Remember some of these planation supporters (the Mudsillers in particular) made their own arguements that in the future there would only be slaves and masters. 'cause it was the natural way of the world, was in the Bible, was more humane (their claims!), etc.
Whether slavery would have died off for economic reasons is a thread to its own, and a subject that has been contentious among historians for decades.
My impression is that today’s consensus says that slavery was doing quite well in 1860. Industrialization might have made diminishing or abolishing slavery economically viable in another generation, but who in the South could have seen that at the time? And as said, a generation is a stupendously long time. People today are having global climate change smacked in their faces and they still refuse to do anything that might cost them money because the real effects are a generation away. Any economic failings of slavery weren’t a single percent as obvious in 1860. Neither side would have waited that long, neither side could have waited that long, and neither side should have waited that long.
I think the real motive that kept slavery is existence was the fear of former slaves. In 1860, there were about three million black people and six million white people living in the southern states. White people, including those who didn’t own slaves or even those who might have thought slavery was wrong in the abstract, couldn’t ignore the massive disruption that would occur if the slaves were freed. So they supported slavery, even if they didn’t benefit from it personally, because it kept the black population in place.
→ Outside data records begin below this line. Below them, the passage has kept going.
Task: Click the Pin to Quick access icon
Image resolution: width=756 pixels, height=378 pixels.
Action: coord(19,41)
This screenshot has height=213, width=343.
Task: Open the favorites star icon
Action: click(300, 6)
It wasn’t just “massive disruption” they feared, but *physical *retribution in many cases. The notion that the blacks had to be kept not only in submission but prevented from assembling in any way that could do to the owners what the owners had done to them had existed for as long as “the peculiar institution” had.
Or not. Slavery worked in an industrial or manufacturing setting too, and it still does today. Even Jefferson was induced to keep his slaves working in his nail shop, since that was even more profitable than selling their offspring. Only if actual machinery got to be cheaper and more efficient than human hands would there be a chance of the humans belonging to those hands being considered redundant. But that hasn’t happened yet in the garment-making sweatshops in Asia, the Pacific, and even here.